The Dictionary of Horse Drawn Vehicles compiled by D. J. M. Smith defines the EXPRESS WAGON as a "Light-weight delivery wagon, having raves or flare-boards above the wheels to support and protect an overhanging load. Hung on either ordinary sideways elliptical or platform springs, (these wagons were) normally used to carry luggage and parcels to and from railway depots." However, the terms "express wagon" and "delivery wagon" became interchangeable and sometimes referred to many types of horse-drawn vehicles used to transport goods–from grocery items to housewares to railway packages.
"An important mover of city freight was the express or baggage wagon. Closely associated with the railway shipping, they were extensively used for express-company deliveries, railway-baggage movement and large deliveries from business houses." Excerpt from Horse-Drawn Commercial Vehicles edited by Don H. Berkebile.
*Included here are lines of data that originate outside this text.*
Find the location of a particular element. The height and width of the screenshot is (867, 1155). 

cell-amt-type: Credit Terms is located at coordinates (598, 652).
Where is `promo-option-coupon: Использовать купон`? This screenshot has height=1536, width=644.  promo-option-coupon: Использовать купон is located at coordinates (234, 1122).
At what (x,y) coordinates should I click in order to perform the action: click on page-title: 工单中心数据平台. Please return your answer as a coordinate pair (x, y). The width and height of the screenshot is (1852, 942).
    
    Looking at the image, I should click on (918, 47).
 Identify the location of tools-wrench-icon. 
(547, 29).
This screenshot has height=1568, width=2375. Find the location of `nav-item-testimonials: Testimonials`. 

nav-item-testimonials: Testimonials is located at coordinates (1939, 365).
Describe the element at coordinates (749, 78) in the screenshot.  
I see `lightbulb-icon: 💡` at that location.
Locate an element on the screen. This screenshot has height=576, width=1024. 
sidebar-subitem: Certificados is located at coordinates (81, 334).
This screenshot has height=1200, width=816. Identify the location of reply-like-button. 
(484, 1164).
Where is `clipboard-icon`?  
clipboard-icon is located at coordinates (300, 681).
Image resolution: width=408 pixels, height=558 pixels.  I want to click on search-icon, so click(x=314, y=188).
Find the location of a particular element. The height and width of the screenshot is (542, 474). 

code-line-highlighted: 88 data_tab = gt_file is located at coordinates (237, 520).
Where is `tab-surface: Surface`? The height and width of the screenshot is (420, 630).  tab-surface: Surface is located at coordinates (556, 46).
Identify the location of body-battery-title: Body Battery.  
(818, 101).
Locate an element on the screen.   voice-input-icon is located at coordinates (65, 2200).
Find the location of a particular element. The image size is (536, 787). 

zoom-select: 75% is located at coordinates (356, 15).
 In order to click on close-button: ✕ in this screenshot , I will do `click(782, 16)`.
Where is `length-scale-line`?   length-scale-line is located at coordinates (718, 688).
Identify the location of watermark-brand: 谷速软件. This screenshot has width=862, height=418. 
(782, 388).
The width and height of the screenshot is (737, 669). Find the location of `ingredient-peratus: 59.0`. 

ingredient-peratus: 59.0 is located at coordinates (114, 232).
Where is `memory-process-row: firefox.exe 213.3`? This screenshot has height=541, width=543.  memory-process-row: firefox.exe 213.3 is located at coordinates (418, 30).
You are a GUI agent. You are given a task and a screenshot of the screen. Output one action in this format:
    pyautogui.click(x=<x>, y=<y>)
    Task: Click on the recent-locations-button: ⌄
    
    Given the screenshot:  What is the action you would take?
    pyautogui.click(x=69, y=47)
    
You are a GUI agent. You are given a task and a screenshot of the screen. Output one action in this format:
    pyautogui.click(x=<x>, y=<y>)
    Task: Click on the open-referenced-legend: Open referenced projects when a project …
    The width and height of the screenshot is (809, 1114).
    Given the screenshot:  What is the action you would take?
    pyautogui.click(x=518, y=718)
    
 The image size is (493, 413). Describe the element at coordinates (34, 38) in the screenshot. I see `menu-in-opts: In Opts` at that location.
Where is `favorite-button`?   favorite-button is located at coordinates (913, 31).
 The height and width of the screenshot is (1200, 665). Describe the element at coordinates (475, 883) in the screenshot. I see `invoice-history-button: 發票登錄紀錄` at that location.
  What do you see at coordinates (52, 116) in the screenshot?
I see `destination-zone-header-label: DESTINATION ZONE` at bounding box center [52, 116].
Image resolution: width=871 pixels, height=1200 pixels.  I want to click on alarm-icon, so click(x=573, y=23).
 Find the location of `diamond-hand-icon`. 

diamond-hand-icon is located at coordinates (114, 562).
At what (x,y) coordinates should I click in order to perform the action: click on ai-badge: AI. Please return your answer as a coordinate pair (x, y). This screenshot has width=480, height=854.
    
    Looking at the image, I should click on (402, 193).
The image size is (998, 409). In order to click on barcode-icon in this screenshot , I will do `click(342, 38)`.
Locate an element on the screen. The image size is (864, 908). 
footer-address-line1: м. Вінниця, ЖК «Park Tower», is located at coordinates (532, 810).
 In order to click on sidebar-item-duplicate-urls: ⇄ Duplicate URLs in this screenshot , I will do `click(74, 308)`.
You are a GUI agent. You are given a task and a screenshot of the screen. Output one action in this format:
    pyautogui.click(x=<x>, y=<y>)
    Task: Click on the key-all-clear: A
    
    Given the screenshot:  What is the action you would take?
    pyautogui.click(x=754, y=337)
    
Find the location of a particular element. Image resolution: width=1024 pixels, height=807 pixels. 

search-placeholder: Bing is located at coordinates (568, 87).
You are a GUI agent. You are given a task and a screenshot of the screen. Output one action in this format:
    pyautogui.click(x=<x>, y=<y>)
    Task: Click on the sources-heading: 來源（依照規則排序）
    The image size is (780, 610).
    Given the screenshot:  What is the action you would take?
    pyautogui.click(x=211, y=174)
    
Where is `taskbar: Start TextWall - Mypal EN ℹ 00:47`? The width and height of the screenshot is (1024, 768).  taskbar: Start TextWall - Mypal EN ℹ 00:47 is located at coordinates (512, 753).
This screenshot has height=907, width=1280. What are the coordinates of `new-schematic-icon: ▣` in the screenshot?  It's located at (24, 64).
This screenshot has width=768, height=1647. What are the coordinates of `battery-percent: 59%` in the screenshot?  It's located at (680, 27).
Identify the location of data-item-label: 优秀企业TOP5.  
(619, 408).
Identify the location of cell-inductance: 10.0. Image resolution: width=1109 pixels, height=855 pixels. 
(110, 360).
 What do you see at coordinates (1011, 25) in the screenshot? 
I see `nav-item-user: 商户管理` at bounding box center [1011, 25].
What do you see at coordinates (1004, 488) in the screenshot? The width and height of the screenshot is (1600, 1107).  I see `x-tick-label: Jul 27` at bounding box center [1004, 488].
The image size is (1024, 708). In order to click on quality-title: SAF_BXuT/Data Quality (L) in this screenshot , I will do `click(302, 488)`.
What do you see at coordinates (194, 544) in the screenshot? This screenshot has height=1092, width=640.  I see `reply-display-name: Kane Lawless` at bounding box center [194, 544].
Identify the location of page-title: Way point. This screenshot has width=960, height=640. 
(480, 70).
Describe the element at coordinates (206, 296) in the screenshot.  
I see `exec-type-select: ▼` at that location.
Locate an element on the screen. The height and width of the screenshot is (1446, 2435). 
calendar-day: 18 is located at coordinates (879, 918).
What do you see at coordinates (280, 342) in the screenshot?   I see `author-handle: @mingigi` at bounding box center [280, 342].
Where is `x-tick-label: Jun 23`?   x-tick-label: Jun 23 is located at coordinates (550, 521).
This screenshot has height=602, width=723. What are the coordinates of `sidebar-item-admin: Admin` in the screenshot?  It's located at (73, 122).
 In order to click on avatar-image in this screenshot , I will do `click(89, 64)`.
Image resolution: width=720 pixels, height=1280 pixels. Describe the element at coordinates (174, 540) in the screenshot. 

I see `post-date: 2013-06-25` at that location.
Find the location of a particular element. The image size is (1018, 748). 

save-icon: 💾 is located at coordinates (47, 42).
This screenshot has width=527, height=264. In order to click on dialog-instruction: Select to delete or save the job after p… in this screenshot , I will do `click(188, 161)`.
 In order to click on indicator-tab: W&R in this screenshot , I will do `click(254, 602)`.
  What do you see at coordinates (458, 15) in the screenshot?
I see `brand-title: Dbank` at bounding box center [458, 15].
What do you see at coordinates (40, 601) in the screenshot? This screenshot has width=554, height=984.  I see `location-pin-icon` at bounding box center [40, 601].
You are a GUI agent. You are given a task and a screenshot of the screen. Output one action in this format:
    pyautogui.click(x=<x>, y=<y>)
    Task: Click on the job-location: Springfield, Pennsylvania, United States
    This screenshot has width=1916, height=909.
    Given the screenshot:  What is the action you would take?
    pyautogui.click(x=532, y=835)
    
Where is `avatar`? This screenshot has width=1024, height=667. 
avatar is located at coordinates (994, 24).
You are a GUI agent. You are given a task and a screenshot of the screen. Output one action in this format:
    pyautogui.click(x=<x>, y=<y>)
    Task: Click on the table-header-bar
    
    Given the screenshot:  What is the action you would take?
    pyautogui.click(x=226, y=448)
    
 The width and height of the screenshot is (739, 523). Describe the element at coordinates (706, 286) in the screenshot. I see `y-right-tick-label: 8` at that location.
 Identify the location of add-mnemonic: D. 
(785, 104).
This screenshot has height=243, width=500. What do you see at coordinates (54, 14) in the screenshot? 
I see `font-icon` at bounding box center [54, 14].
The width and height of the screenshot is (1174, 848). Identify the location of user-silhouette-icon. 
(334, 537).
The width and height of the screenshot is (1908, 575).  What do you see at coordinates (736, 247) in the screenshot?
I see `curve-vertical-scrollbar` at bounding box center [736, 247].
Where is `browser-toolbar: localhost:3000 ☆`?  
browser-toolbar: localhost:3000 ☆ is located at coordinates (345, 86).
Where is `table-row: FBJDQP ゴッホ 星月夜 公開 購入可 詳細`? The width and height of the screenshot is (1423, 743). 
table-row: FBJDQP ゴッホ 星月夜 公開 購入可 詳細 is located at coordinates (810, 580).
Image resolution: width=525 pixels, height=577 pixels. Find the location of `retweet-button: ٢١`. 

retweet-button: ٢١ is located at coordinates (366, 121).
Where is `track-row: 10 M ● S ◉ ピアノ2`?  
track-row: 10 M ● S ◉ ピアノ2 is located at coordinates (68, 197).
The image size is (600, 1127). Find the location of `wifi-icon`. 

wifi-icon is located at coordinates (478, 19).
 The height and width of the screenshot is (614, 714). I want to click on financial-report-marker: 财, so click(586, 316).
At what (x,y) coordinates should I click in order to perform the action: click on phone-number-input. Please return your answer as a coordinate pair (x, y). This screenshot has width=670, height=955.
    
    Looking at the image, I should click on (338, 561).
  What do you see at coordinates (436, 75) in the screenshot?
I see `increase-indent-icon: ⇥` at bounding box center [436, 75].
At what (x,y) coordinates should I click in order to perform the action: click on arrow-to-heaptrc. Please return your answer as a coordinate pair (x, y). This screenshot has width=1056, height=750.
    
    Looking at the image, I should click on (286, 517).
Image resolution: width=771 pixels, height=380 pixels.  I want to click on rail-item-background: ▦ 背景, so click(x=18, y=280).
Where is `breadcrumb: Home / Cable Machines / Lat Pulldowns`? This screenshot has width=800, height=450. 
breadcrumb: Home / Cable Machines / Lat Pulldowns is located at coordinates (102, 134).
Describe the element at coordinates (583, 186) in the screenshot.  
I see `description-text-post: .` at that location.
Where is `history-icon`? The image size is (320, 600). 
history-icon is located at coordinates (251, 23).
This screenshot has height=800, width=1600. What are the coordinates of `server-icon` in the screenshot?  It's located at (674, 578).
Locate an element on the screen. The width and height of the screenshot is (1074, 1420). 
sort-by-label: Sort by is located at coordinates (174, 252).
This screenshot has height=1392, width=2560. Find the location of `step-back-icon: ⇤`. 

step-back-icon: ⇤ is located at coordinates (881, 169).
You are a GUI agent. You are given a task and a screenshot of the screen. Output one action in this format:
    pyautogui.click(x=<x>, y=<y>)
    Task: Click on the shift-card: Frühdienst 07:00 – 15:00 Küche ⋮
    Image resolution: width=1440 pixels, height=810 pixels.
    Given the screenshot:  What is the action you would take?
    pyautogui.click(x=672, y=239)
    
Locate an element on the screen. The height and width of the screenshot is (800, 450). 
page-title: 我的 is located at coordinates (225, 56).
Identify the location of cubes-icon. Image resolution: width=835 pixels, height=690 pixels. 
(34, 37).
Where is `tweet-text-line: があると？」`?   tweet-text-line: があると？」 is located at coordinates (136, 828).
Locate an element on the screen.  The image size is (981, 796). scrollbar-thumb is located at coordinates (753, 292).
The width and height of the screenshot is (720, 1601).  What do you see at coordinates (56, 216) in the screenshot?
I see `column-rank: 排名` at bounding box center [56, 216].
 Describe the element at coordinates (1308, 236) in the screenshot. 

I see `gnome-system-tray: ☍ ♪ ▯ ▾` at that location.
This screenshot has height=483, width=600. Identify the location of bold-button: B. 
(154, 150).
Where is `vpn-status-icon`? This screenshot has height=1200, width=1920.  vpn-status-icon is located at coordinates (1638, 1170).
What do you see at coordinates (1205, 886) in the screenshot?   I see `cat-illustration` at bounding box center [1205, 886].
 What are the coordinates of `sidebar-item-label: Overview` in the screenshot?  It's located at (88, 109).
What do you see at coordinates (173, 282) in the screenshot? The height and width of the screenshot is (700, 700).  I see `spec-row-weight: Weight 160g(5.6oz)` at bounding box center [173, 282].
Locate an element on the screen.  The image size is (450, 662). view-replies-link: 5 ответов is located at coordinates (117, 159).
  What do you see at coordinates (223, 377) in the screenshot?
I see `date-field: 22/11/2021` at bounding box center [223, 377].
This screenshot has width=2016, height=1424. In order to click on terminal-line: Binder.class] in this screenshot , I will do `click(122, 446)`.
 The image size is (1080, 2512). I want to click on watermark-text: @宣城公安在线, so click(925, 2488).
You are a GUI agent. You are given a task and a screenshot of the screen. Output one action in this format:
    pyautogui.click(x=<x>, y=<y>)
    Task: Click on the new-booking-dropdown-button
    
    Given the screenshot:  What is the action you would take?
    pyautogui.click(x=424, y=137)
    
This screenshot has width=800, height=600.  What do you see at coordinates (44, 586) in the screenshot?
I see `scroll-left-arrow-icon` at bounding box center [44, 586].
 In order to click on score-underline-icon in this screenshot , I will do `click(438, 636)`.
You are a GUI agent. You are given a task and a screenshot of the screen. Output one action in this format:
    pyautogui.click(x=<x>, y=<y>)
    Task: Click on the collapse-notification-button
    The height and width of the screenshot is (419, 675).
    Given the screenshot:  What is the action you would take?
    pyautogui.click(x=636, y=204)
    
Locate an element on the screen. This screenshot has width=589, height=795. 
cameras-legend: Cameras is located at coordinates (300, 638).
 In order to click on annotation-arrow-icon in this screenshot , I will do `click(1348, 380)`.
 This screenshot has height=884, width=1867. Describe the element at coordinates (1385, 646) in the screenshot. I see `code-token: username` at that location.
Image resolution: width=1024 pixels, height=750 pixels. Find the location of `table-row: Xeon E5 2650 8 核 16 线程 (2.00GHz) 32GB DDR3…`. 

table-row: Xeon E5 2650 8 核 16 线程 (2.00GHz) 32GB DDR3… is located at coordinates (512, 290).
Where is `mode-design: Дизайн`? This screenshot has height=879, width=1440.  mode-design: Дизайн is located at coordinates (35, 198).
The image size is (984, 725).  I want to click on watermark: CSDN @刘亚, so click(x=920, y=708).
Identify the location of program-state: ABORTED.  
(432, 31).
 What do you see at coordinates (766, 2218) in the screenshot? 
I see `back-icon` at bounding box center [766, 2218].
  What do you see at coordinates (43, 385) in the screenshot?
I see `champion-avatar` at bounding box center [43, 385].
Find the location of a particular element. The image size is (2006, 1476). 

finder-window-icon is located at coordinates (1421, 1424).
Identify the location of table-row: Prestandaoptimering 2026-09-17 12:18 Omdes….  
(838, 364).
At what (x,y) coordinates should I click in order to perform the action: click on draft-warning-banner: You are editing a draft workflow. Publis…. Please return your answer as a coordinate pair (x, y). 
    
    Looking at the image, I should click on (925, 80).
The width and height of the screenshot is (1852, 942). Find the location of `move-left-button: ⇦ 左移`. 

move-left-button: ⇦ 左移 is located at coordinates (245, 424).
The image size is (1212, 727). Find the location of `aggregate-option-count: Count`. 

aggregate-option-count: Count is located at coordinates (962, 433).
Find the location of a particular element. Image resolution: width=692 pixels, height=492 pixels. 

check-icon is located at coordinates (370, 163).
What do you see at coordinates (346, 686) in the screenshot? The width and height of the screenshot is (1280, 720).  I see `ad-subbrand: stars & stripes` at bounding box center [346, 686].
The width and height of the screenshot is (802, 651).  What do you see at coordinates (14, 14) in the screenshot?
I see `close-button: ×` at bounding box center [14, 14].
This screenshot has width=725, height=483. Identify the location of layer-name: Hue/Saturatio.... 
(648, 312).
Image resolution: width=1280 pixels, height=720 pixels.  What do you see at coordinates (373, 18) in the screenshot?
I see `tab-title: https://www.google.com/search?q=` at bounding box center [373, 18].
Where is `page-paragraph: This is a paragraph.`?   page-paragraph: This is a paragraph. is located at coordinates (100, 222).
"Wagon Makers offered every manner of Express Wagon conceivable. Most of these had three springs, one parallel to the axle in front and two on the back axle parallel to the body. The back (of the box) was usually hinged, and released by lifting spring catches. A foot board extended beyond the body in front and often had a metal foot rail. The seat was set on wooden risers without springs, since the body of the vehicle was already sprung. . . Such medium size wagons carried all sorts of parcels and supplies, trunks, baggage and equipment home from the depot, or from the store to the home owner." Excerpt from The Marshall Collection Horse-Drawn Commercial Vehicles by Ken Wheeling.
Builders of express wagons used rave frame boxes for a sturdy construction as well as flare boards for easy transport of cargo. Because these vehicles were primarily used for city driving, most of them had a fifth wheel turning mechanism on the front axle along with lower front wheels that could turn under the box for making tight turns.